During your lifetime, you can organise your affairs in various ways to reduce the impact of Inheritance Tax. Below, we detail a number of means of doing so by giving to others.
If you make a gift to an individual in excess of your personal allowance of £3,000 per year, and die within seven years of making it, then the gift is generally chargeable to Inheritance Tax. For example, a grandparent paying their grandchildren's school fees at a rate of £30,000 per year, who then dies within three years of making the gift, could in those three years have an Inheritance Tax liability of £36,000 on death on the £90,000 gifted.
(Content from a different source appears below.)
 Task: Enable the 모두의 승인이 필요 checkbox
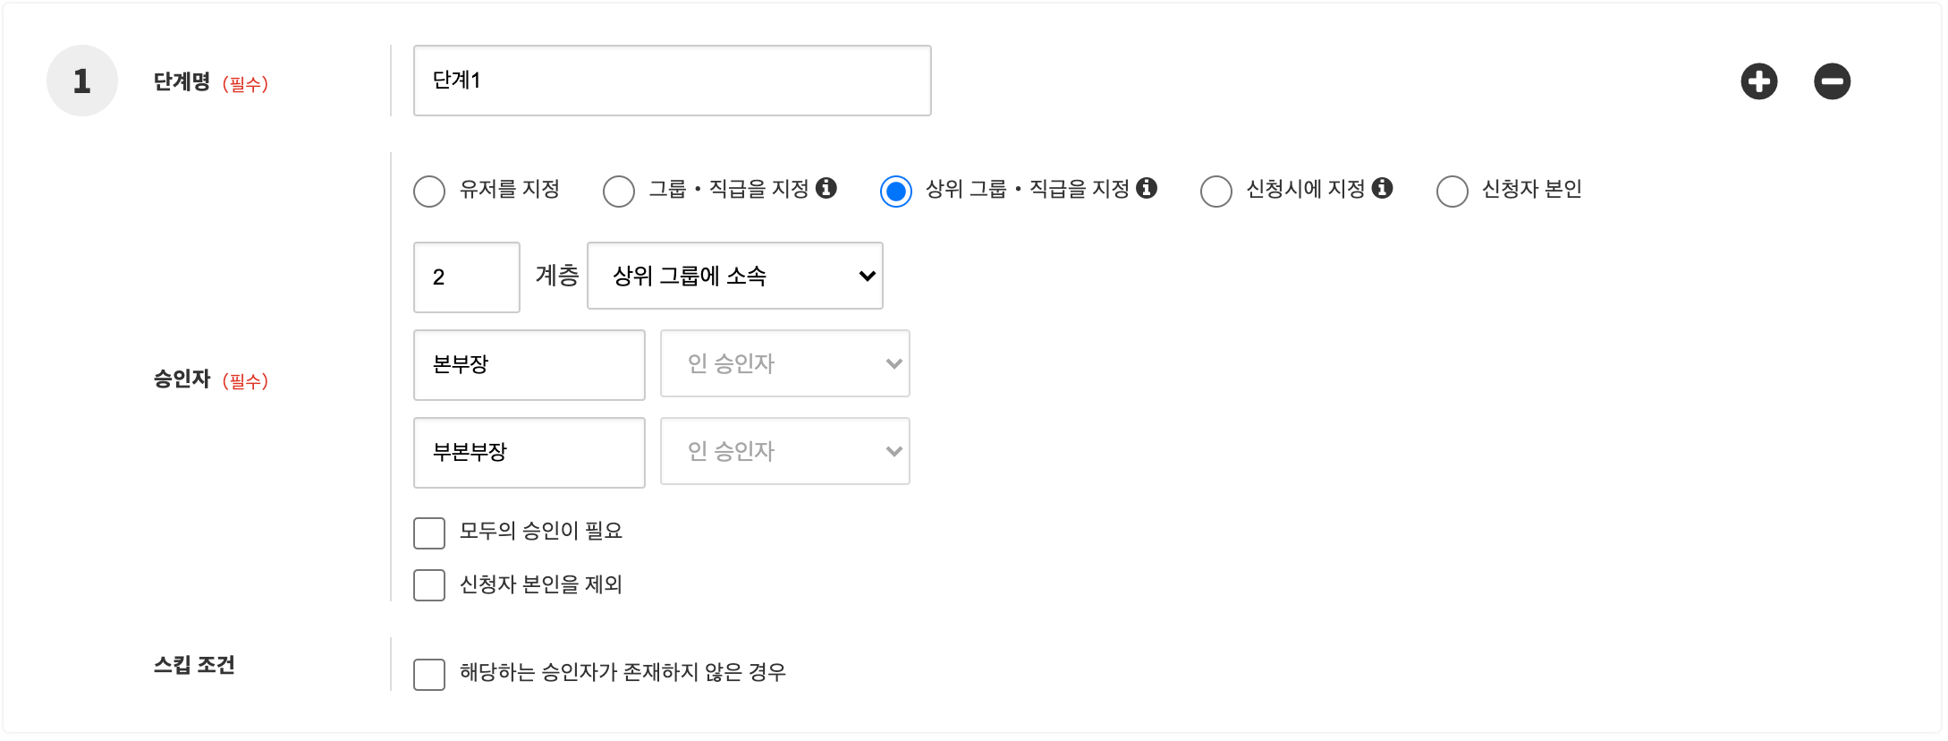coord(429,532)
However, if this arrangement had been structured differently then significant Inheritance Tax savings would have been made. This could have been done by paying some or all of the school fees as gifts out of excess income, which would remove that element from Inheritance Tax. To ensure that HMRC do not question the gift, it is important that the payments are regular, made from excess income, and well documented.
While some Inheritance Tax planning involves gifting capital to family or trusts where you cannot benefit from that capital in the future, there are also forms of Inheritance Tax planning that allow you to retain the income and possibly even the capital.
However, such options may not be suitable for all individuals and, as we all have different circumstances, a personal review is always needed to ensure gifts to others are tax-efficient and that a tax-efficient estate remains on your death. Your financial security is always paramount as, whilst giving away money will reduce the size of your taxable estate, it may not leave enough to fund your existing lifestyle.
A recommended approach is to first decide what is to be achieved and then consider, with the help of an adviser, whether it can be done in a tax-efficient manner.
There are numerous reliefs and exemptions from Inheritance Tax, each of which may be helpful in reducing the tax liability in a particular personal situation.